Big data is a modern buzzword, yet still an overwhelming majority do not fully understand its meaning, let alone truly comprehend its impact and implications. Undoubtedly, data and all it entails is a key topic of our time, but one that can be baffling; statistics and processes seem often invisible or unfathomable and conversations around the datification of the world are never clear-cut.

Through dynamic and engaging art and design projects from a range of international artists, including some newly-commissioned by Somerset House and some never seen before in the UK, Big Bang Data will demystify data by inviting visitors to look at the ways digital information is produced, organised, used and interpreted, and how it is changing the way we live. The contemporary artists have used data as raw material to create their works and draw upon data from all corners of modern-day culture from science to sport, politics to pets. It is data that has been produced not only by research centres, but also the public, possibly even visitors to the exhibition.

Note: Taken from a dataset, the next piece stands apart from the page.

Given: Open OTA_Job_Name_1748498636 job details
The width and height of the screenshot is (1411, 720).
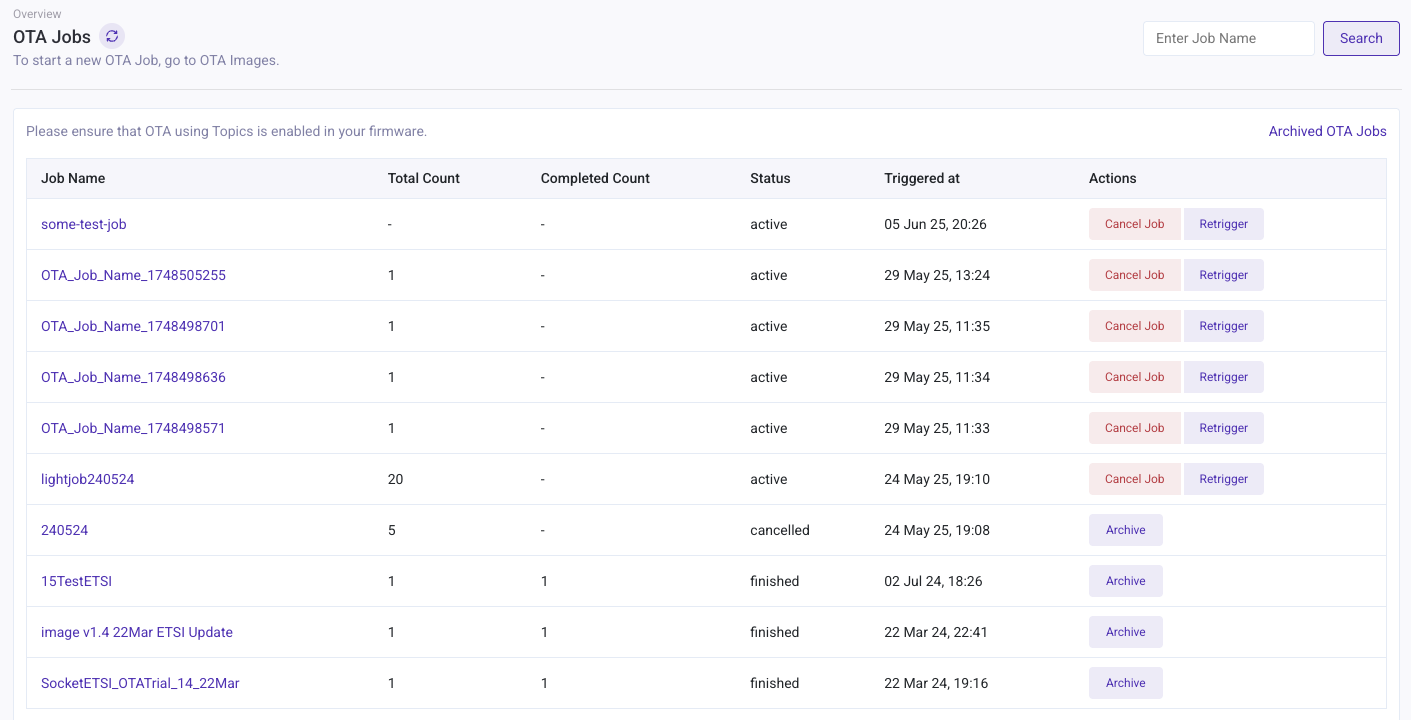Looking at the screenshot, I should pos(133,377).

The exhibits will contemplate the complex and often conflicting issues raised by big data for governments, companies and the individual alike. Is data an instrument for knowledge and a democratic tool for efficacy and transparency, or is it the ammunition for an industry of mass surveillance? Data culture is still under construction and its evolution is unclear. While Big Bang Data will lift the lid on practices employed by the political and business sphere and delve into data security and privacy, it will also reveal the creative possibilities of data and show how citizens, communities and institutions are shaping the future form of our data society for the common good.

Participating artists include: Timo Arnall, Zach Blas, James Bridle, Paolo Cirio, Brendan Dawes, Nicholas Felton, Ingo Günther, Heather Dewey-Hagborg, Mark Hansen, Usman Haque, Laura Kurgan, Long Now Foundation, Lev Manovich, Jonathan Minard, Ben Rubin, Diller Scofidio + Renfro, Moritz Stefaner, Thomson & Craighead, and many more.

One of the exhibition highlights will be a London Situation Room, whereby real-time data collected from the city will be screened with visitors contributing and affecting change to the data displays. Other city-centric works will feature, such as Lev Manovich and Moritz Stefaner’s selfiecity London project, which will be specially devised for Somerset House. A team of artists and scientists will assemble thousands of selfies taken in London and turn them into rich media visualisations, with which exhibition goers will be able to interact and discover interesting patterns in London’s selfie phenomenon. In Thomson & Craighead’s London Wall, the artists will intercept publicly available tweets and status updates posted online near Somerset House and re-republish them as an array of fly-posters within the show.

Further notable installations will include Timo Arnall’s immersive film Internet Machine to take visitors inside the closely-guarded industrial infrastructure of data storage. Ingo Günther’s ongoing World Processor series transposes sets of data onto ready-made globes, for example demonstrating how some companies’ yearly gross income is larger than the entire GDP of a given country.

The history of data will also be studied in the exhibition. The idea that we are living in the wake of a major information explosion is not new and numerous examples of data creation and collection that have changed the world through the ages will be showcased, such as John Snow’s On the mode of communication of Cholera and Florence Nightingale’s Notes on Matters Affecting the Health, Efficiency and Hospital Administration of British Army.

In addition, an energising series of interactive events and workshops will be hosted to provide a platform for in-depth discussions and participatory projects that question, challenge and contribute to ever-changing debates on big data.